Even now at my job as a concierge, I feel like an odd gateway between two classes of society. The residents see an up and coming young man, studying exciting topics and seemingly full of optimism and drive. I often have long conversations with professors and big cheese investment guys. I sometimes chat with an MPP and the publisher of the National Post too. At night, I also talk with the guys who deliver the papers, the cab drivers and tradesmen and delivery people. They see just another schmoe working the nightshift for peanuts. I feel at home in both worlds. Duality seems to be the ongoing theme of my life.

My marks were so hideously bad in my first year of University I only had one viable choice for major, Biology. So I took it. In what was supposed to be my final year of undergraduate, I realized, “I don’t like this. I want to do something else.” So, I evaluated my options and asked myself what I would prefer and I thought maybe programming was it. Something that should be a big future industry with much opportunity. And now here I am again, three years later repeating to myself, “I don’t like this. I want to do something else.” The point being that I don’t know what the hell I want to do with my life. What I would really enjoy. What I would have passion for. Seven years of undergraduate allowed me to sample widely from many disciplines. Philosophy, psychology (child and abnormal were fun), history, english and of course all the sciences that made up my major focus. So I am not a science student that is ignorant of the arts and social theory. I don’t devalue these disciplines, a tendency I occasionally notice in my peers. Objectively, I would have to say I enjoyed history the most. Too bad I didn’t discover that until my fifth year.
I guess here is where I should tie it up with a profound statement of how there is no place for a non-specialist. How I need to find a specific talent and latch onto it instead of the drifting search I am perpetually afloat in.

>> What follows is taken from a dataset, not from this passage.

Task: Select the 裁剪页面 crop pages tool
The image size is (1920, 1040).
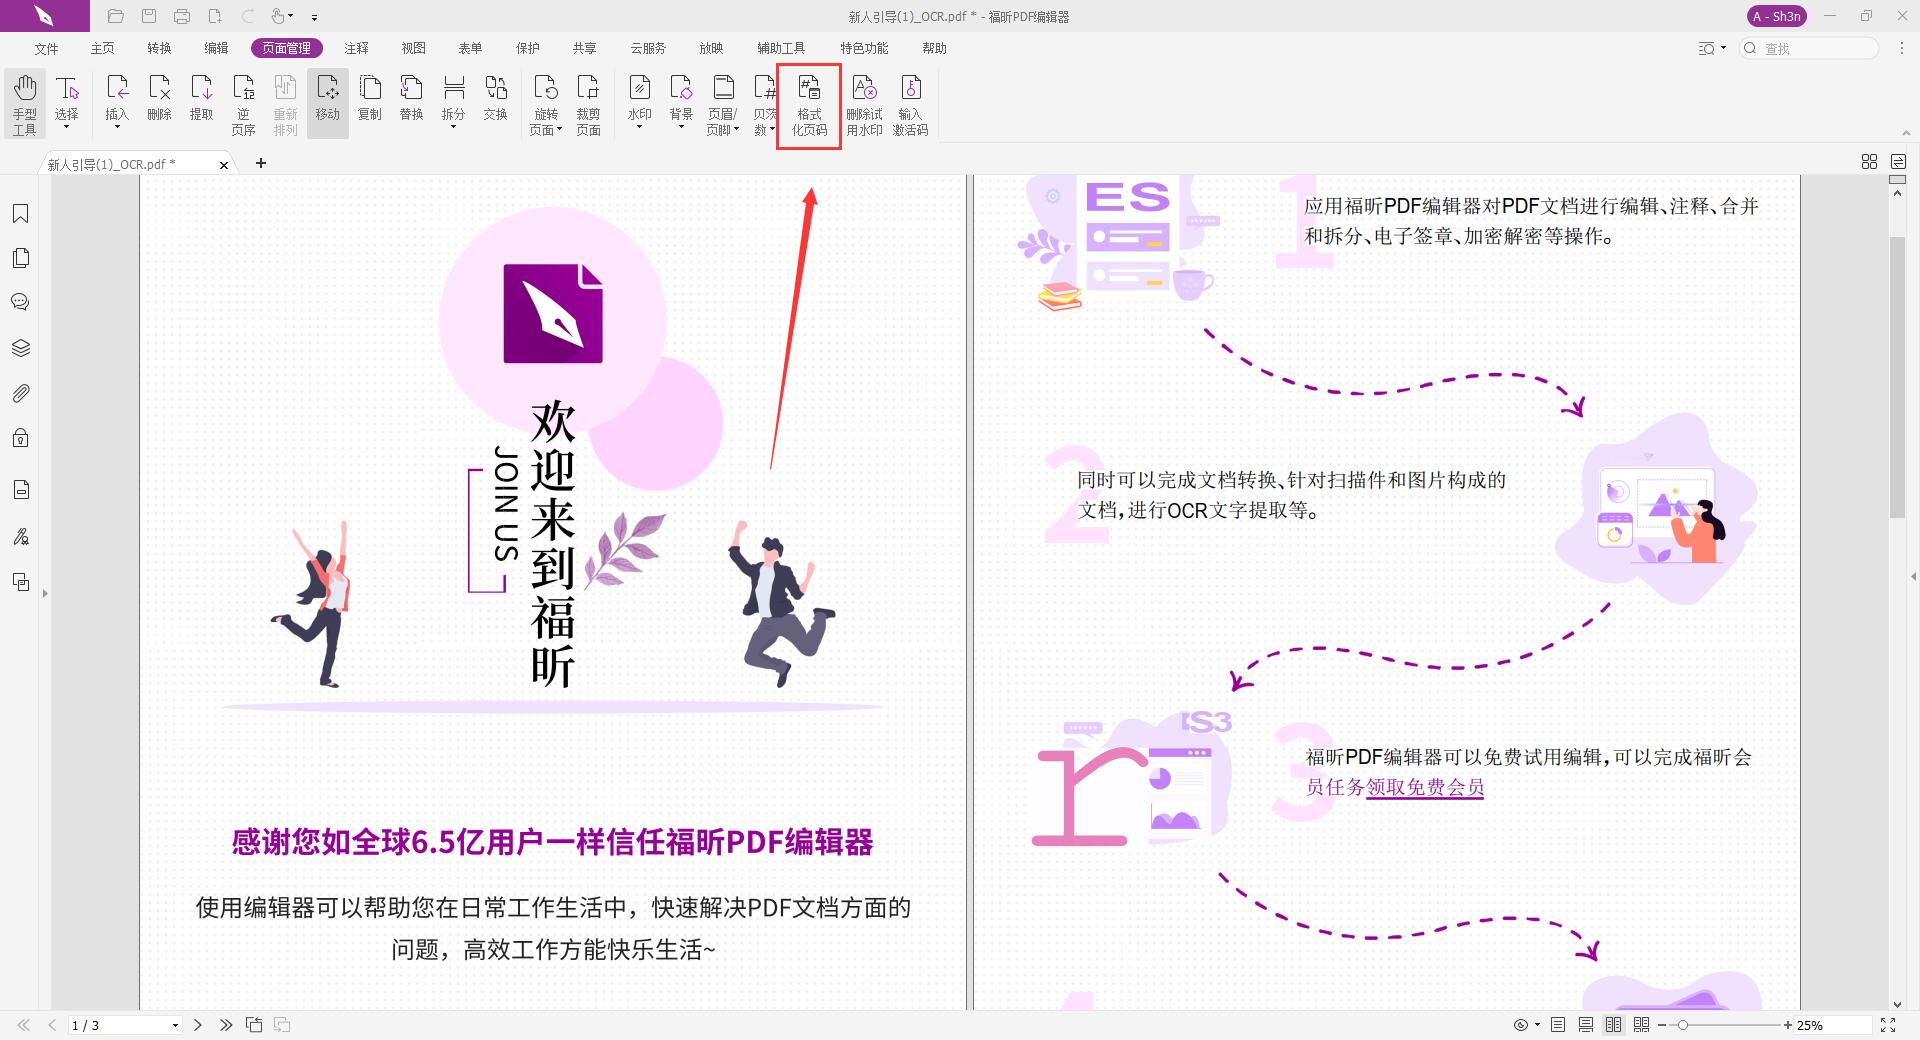Action: pyautogui.click(x=588, y=103)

Oh yeah.. I settled on John Cusak in High Fidelity as the closest match to me. I identify with him, maybe that’s why it’s one of my favorite movies. I know I didn’t justify this, I didn’t even talk about my character, mostly just social roles. Oh well. Right now, I feel like watching Drugstore Cowboy. Actually I feel like living Drugstore Cowboy.

0 thoughts on “February 16, 2005 12:02am

  1. I picked one major, stuck it out and finished in 3.5 years. I’m not doing a thing that even remotely relates to that major. I have a similar dialogue with myself about once a week these days – what the hell am I doing? What should I be doing? Should I just quit everything and go figure it out? For now, I’ve resigned to going with the flow. But I feel the same way – I’m okay at a lot of things, but the master of none.

    Like

  2. RYC: “What did the mayonnaise say when I opened the refridgerator?”
    “Close the door.  I’m dressing.”  Not funny when you spend twenty minutes explaining it to a classroom of children who STILL don’t get it.
    Also: bet he knows I have a crush on him or bet he has a crush on me too?

    Like

  3. John Cusack…. you even kinda look like him. This was a good post. I feel like I got to actually know you.. .I mean there is always the talk of the night job, but until this post, I thought you were an orderly or something at a nursing home. I had no idea, but this actually seems to suit you much better. I like the duelality thing, ’cause I live there.
    You’re a pretty decent writer. I always feel engaged when I read your site and it seems like an actual conversation.